Required action:
Could you filter the data below down to the lines that hold the word "will"?
++++ Stored data
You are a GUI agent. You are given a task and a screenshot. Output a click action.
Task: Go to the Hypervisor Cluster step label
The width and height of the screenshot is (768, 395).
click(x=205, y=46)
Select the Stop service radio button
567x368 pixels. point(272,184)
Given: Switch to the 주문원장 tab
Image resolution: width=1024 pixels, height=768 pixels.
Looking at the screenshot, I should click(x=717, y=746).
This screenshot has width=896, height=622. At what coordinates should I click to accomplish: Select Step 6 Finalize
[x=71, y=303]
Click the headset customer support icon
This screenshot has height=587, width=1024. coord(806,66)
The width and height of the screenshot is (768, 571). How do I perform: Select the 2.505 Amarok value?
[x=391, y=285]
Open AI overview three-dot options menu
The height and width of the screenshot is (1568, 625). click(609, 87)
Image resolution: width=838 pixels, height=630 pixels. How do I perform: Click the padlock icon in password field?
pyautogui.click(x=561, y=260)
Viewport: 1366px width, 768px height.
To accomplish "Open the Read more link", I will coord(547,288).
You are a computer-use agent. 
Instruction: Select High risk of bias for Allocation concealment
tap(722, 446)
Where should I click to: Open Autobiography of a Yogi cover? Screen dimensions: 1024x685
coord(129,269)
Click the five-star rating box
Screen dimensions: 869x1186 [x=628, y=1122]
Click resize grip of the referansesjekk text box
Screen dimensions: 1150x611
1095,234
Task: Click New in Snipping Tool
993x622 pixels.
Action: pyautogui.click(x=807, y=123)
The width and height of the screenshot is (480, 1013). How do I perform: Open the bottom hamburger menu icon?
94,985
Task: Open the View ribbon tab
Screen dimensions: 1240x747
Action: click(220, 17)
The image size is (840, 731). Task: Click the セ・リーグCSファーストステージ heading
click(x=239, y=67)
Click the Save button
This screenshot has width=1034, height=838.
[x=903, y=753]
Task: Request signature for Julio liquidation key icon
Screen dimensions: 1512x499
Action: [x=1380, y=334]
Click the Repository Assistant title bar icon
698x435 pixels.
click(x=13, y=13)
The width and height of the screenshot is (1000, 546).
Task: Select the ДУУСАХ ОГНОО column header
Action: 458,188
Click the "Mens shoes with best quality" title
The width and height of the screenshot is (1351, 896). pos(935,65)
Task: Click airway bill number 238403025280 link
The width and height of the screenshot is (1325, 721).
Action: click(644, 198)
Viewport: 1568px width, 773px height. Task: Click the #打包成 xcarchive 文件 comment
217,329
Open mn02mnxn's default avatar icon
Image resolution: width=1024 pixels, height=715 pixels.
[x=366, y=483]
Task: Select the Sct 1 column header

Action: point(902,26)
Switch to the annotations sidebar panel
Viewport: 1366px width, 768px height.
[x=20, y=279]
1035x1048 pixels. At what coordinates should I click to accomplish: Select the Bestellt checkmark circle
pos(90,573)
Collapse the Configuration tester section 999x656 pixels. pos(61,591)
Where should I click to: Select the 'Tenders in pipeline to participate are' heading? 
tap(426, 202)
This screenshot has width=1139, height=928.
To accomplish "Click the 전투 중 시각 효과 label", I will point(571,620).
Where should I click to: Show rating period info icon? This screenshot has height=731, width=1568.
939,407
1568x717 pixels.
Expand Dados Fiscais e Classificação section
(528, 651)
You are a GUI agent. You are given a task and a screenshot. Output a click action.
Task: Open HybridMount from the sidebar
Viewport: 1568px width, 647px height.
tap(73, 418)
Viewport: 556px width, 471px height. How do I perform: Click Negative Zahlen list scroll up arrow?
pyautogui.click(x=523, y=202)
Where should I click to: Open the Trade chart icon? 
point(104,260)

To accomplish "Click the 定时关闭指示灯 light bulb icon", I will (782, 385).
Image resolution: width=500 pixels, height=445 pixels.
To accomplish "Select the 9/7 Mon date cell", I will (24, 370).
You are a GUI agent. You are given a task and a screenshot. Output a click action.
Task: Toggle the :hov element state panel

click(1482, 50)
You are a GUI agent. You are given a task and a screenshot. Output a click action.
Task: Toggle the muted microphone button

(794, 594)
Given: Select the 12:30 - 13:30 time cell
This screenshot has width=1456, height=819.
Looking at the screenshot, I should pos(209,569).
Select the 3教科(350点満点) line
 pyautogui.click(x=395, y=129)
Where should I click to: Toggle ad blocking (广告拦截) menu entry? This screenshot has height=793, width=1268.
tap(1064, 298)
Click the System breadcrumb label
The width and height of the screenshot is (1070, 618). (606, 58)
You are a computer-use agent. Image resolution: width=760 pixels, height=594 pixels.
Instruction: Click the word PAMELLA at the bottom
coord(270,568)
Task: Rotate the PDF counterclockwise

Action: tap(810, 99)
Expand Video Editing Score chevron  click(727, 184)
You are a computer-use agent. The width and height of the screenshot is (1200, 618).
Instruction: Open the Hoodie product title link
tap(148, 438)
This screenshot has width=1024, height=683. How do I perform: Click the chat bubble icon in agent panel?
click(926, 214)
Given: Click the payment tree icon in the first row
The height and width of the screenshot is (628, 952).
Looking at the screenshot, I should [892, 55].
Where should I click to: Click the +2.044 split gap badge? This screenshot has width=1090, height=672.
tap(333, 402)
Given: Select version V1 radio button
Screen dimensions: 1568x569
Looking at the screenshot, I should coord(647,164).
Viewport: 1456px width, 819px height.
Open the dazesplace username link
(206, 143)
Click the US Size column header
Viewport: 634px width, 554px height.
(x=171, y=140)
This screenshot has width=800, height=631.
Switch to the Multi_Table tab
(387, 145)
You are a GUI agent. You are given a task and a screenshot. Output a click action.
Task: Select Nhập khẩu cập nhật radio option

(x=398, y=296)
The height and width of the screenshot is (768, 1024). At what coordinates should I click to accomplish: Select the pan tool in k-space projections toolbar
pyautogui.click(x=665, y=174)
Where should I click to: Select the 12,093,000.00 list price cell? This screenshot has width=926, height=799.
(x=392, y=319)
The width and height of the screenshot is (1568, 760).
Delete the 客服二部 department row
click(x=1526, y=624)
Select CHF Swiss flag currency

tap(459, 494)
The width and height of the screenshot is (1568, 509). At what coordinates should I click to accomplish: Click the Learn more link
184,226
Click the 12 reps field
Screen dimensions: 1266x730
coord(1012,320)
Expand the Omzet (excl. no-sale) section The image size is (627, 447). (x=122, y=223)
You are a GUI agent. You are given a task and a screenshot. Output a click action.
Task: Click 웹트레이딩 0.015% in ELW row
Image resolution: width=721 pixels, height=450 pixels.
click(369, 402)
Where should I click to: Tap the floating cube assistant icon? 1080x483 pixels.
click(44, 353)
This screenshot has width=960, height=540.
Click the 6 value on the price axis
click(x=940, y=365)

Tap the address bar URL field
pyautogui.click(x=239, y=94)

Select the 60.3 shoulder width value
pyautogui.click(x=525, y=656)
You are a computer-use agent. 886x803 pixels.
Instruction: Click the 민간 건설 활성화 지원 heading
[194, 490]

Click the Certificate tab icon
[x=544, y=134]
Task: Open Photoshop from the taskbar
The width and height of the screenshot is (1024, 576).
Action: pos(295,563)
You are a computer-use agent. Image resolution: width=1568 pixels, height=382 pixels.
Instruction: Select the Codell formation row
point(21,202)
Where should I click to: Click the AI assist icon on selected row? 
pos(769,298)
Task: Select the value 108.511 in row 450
++++++++
Solution below:
To accomplish "Open the Read more link", I will coord(547,288).
To accomplish "Click the 전투 중 시각 효과 label", I will point(571,620).
To accomplish "Click the 定时关闭指示灯 light bulb icon", I will (782, 385).
To accomplish "Select the 9/7 Mon date cell", I will (24, 370).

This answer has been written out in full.